Korn may be a one-trick pony, but that pony proved it could buck with the broncos during Woodstock's opening night. Everyone knows the band's funk/metal-with-bagpipe routine has touched a nerve with today's disaffected youth; what's surprising is that Jonathan Davis owned the souls of 250,000 kids on Friday night. When he lit his lighter, the acres-deep audience lit up like the Milky Way. When he pumped his fist in the air, a quarter million arms shot skyward in unison. When he sang, they moshed until the stretchers came out. Whether it was "Freak on a Leash" or some "new shit," it's clear there will be no escaping the children of the Korn.

What you will do:
a: In the Korn concert review, what did the audience do when Jonathan Davis lit his lighter?
b: Please carry on the Korn concert review, picking up right after its final sentence.
The records have nothing to do with the tasks.

(Entries drawn from a collection)

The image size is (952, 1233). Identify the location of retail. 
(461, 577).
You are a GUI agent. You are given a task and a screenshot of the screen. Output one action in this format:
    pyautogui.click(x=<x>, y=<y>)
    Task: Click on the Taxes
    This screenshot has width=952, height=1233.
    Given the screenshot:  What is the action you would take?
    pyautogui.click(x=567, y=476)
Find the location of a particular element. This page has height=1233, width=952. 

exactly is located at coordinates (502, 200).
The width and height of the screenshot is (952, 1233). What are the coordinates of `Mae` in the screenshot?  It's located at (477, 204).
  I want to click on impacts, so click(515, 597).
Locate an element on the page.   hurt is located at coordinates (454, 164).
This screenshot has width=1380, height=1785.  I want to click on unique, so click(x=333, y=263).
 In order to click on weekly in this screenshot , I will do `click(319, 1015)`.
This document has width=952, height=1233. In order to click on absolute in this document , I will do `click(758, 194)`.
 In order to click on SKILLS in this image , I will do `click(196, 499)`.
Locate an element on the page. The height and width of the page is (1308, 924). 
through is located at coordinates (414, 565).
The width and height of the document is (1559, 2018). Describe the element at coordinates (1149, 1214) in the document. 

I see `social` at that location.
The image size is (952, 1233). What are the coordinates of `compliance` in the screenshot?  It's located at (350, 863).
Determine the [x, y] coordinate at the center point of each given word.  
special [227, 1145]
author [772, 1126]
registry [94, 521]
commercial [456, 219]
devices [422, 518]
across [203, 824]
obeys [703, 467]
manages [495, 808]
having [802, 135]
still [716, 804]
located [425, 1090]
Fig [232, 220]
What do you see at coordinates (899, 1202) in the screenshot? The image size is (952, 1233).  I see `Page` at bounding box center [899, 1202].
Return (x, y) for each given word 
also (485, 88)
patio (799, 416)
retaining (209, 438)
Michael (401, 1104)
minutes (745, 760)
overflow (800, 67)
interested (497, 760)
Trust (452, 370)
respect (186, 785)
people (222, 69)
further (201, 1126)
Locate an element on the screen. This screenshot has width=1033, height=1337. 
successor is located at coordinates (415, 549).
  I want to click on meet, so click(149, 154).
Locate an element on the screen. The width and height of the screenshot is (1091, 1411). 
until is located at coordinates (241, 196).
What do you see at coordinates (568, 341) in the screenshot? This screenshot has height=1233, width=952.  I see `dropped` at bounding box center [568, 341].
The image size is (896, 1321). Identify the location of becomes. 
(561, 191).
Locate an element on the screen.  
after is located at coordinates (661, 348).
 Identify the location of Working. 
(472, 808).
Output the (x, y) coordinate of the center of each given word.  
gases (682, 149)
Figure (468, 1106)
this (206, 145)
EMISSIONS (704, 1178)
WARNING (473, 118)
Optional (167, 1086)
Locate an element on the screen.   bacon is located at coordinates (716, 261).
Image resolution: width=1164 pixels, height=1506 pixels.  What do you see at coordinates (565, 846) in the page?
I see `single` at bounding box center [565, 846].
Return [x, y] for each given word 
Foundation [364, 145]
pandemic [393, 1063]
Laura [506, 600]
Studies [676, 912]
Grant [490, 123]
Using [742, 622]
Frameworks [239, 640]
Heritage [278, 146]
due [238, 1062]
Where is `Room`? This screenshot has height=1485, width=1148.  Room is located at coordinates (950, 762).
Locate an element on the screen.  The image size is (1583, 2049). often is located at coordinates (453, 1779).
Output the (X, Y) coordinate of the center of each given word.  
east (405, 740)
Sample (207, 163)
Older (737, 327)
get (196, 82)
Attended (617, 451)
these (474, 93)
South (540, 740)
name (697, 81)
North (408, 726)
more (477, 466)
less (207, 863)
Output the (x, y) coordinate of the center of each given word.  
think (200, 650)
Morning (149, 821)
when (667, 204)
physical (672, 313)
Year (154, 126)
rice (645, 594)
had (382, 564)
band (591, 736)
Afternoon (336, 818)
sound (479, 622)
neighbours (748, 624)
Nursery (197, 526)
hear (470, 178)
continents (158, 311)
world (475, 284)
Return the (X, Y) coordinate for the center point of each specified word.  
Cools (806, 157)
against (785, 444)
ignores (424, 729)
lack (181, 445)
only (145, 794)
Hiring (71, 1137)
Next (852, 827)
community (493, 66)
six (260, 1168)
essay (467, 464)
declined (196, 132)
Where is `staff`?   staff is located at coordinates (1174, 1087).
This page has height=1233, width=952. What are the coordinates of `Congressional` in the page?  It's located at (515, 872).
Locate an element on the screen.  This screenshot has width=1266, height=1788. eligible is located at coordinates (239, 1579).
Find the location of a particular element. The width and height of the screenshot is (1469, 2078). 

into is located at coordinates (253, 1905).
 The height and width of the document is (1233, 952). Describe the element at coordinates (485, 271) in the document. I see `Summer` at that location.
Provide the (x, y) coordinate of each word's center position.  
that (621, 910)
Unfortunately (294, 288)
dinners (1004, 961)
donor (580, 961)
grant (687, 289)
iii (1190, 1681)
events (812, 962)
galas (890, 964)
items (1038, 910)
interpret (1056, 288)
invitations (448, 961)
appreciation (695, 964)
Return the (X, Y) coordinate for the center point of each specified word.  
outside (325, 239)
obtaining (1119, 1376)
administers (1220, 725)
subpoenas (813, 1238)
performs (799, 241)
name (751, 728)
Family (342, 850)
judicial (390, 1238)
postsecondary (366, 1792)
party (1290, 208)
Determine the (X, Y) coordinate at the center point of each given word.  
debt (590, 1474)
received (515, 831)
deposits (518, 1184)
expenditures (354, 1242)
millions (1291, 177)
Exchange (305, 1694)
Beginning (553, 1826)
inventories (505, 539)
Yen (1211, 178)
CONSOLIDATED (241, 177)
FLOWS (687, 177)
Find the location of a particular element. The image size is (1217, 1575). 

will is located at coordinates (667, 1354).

Results of the exercise:
a: The acres-deep audience lit up like the Milky Way.

b:
It was hard to imagine anyone would be able to follow Korn's fiery performance, but Bush -- well-rehearsed from their recent string of U.S. club dates -- were up to the challenge. From the set's first few seconds -- the instantly recognizable riff from "Machinehead" -- the audience was completely rapt, especially the thousands of girls who nearly swooned when frontman Gavin Rossdale had security guards carry him out into the first few rows of the audience. Later, one young lady ran across the stage, planting a kiss on Rossdale's cheek on her way. In the context of the event, Bush stood out as one of very few old school rock stars -- the kind of lads you want to grab at like a beautiful butterfly that you'll never quite reach.
Rousing the audience from the apathy induced by Buckcherry's lackluster set were The Roots, whose flowing rhymes and deep grooves stood as an interesting counterpoint to the white-boy rap being plied over on the main stage. The highlight of the Philly posse's set came when, met by screams of excitement from the audience, Erykah Badu sauntered out on stage, dressed all in yellow with her hair in a mile-high wrap. She joined the band for "You Got Me" and then hung around for the rest of their set, which included ?uestlove's unreal drum solo and Rahzel's always-thrilling human beatbox routine.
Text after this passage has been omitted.